• Ihre Aufgaben:
1. Erläutern Sie in ein bis drei Sätzen, welchem Zweck die geplanten kleinen Quartiersbusse laut dem Textauszug zum Hamburger Nahverkehr dienen sollen.
2. Führen Sie den Textauszug zum Hamburger Nahverkehr im Anschluss an seinen letzten Satz weiter.

Bürgermeister Peter Tschentscher (SPD) will, dass Bus und Bahn in zehn Jahren genauso sicher, komfortabel und flexibel sind wie das Auto.

Zukunft des Nahverkehrs: Neben der U-Bahnstation Elbbrücken wird am Sonntag ein S-Bahnhof eröffnet Foto: dpa

Hamburg taz | Peter Tschentscher (SPD) will Platz auf Hamburgs Straßen schaffen. „Das System ist grenzwertig ausgelastet“, sagt der Erste Bürgermeister. Am Mittwoch hat er deshalb die Vision des rot-grünen Senats für eine Verkehrswende innerhalb des kommenden Jahrzehnts vorgestellt. Neben dem bereits geltenden Bündnis für den Radverkehr setzt diese Vision auf einen massiven Ausbau des öffentlichen Nahverkehrs.

Der versprochene „Hamburg Takt“ werde dazu führen, „dass in Hamburg niemand mehr auf Fahrpläne achten muss, sondern dass man überall spontan, flexibel und ohne Wartezeit unterwegs sein kann“, sagte ­Tschentscher. Durch ein verbessertes Angebot sollen 2030 anderthalbmal so viele Leute mit Bus und Bahn fahren wie heute. Der Anteil der Wege, die mit öffentlichen Verkehrsmitteln zurückgelegt werden, soll von 22 auf 30 Prozent steigen.

Um das zu erreichen, will der Senat die Buslinien neu kategorisieren. X-Press-Busse, die nur an wenigen Stellen halten, sollen Tangentialverbindungen herstellen, wie heute schon zwischen Bergedorf und Harburg.

Neben dem bereits existierenden Metro- und Stadtbus soll es zudem kleine Quartiersbusse für die Feinverteilung geben, sodass kein Hamburger mehr als fünf Minuten zur nächsten Haltestelle gehen muss. Für die quasi letzte Meile nach Hause sollen diese Busse flexibel auf Bestellung fahren. Der Takt der Metrobusse soll auf fünf Minuten verdichtet werden.

750 neue, emissionsfreie Busse

Hochbahn und VHH werden dafür ihren Busbestand von heute 1.500 um 750 – emissionsfreie – Fahrzeuge aufstocken müssen. Es soll neue Buslinien mit insgesamt 600 Haltestellen geben. Für Finkenwerder soll es vier neue Fähren geben. Der Verkehr soll dort ebenfalls dichter getaktet werden.

Stadtverkehr

Eine Veränderung des Verkehrsmittel-Mixes dient dem Klimaschutz und der Lebensqualität der Stadtbewohner.

Die Hamburger legen nach einer Untersuchung von Infas pro Tag durchschnittlich 3,2 Wege von 38 Kilometern Länge zurück, wobei sie 93 Minuten unterwegs sind.

• Bereitgestellte Daten:
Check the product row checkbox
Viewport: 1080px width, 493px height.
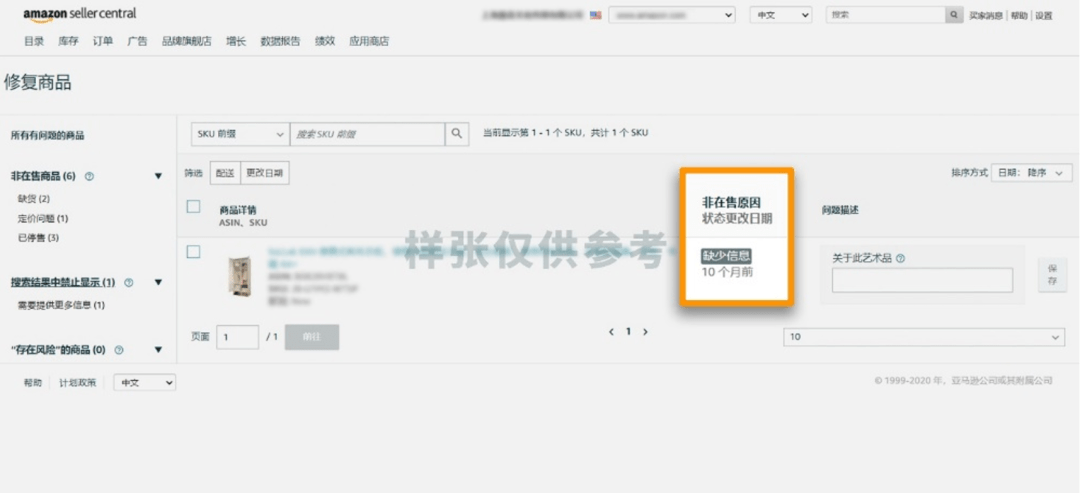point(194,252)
--
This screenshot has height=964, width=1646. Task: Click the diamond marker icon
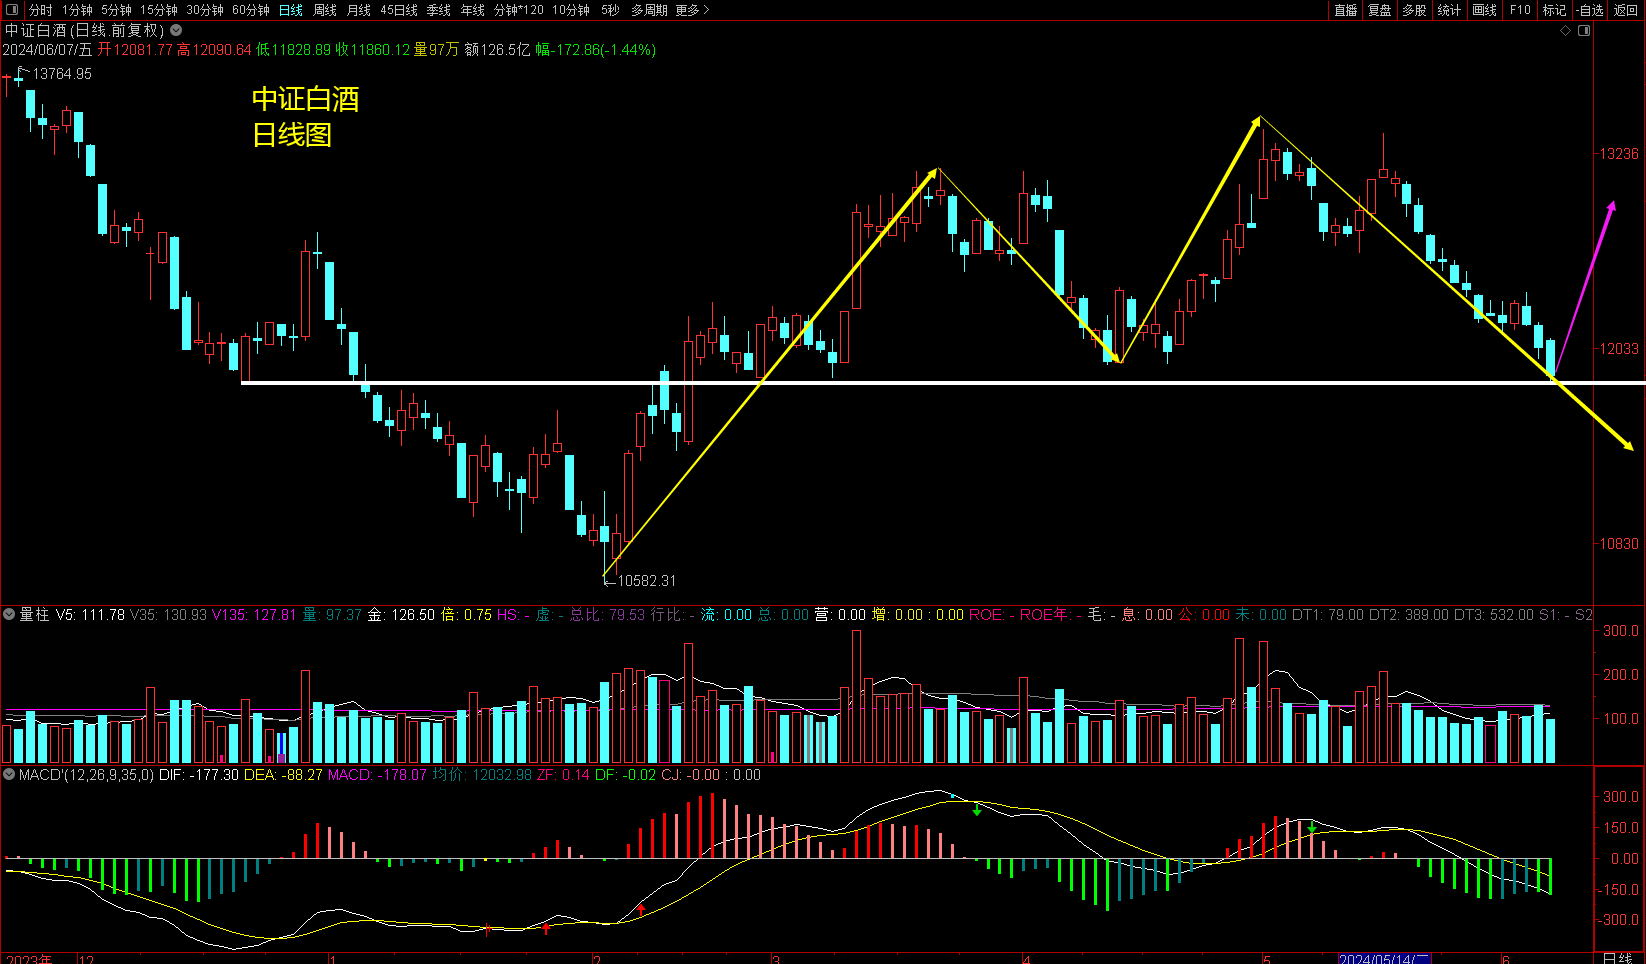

• Die Antworten:
1. Die Quartiersbusse sollen die Feinverteilung übernehmen, sodass kein Hamburger mehr als fünf Minuten zur nächsten Haltestelle gehen muss. Für die letzte Meile nach Hause sollen sie zudem flexibel auf Bestellung fahren.

2.
Ihre Wege legten sie 2017 zu 36 Prozent mit dem Auto zurück, wobei zehn Prozentpunkte Mitfahrern zuzurechnen sind, zu 22 Prozent mit Bus und Bahn, zu 15 Prozent mit dem Rad, und zu 27 Prozent zu Fuß.

Rückgrat des Verkehrssystems seien jedoch die U- und S-Bahnen: Mit neuen Strecken wie der U5 und S4, Streckenverlängerung wie bei der U4, dichteren Takten durch bessere Elektronik und neuen Bahnhöfen auf bestehenden Strecken wie einem S-Bahnhof in Ottensen soll auch das Bahnfahren attraktiver werden.

Des Bürgermeisters Logik dahinter: Wenn der Straßenraum ohnehin schon ausgelastet ist, muss das Rückgrat des öffentlichen Verkehrs unter die Erde. Für eine Stadtbahn, wie sie von den Grünen gewünscht wird, sei es gerade dort, wo sie gebraucht werde, zu eng. Außerdem sei ein modernes Bussystem fast so leistungsfähig wie eine solche Straßenbahn.

Gegen das Argument, die Busse stünden im Stau, setzte Tschentscher auf kleinteilige Maßnahmen wie eine Busvorrangschaltung hier, eine kurze Busspur dort und im übrigen auf das Prinzip Hoffnung: Je mehr Leute auf Busse und Bahnen umsteigen, desto mehr Platz gebe es auf den Straßen.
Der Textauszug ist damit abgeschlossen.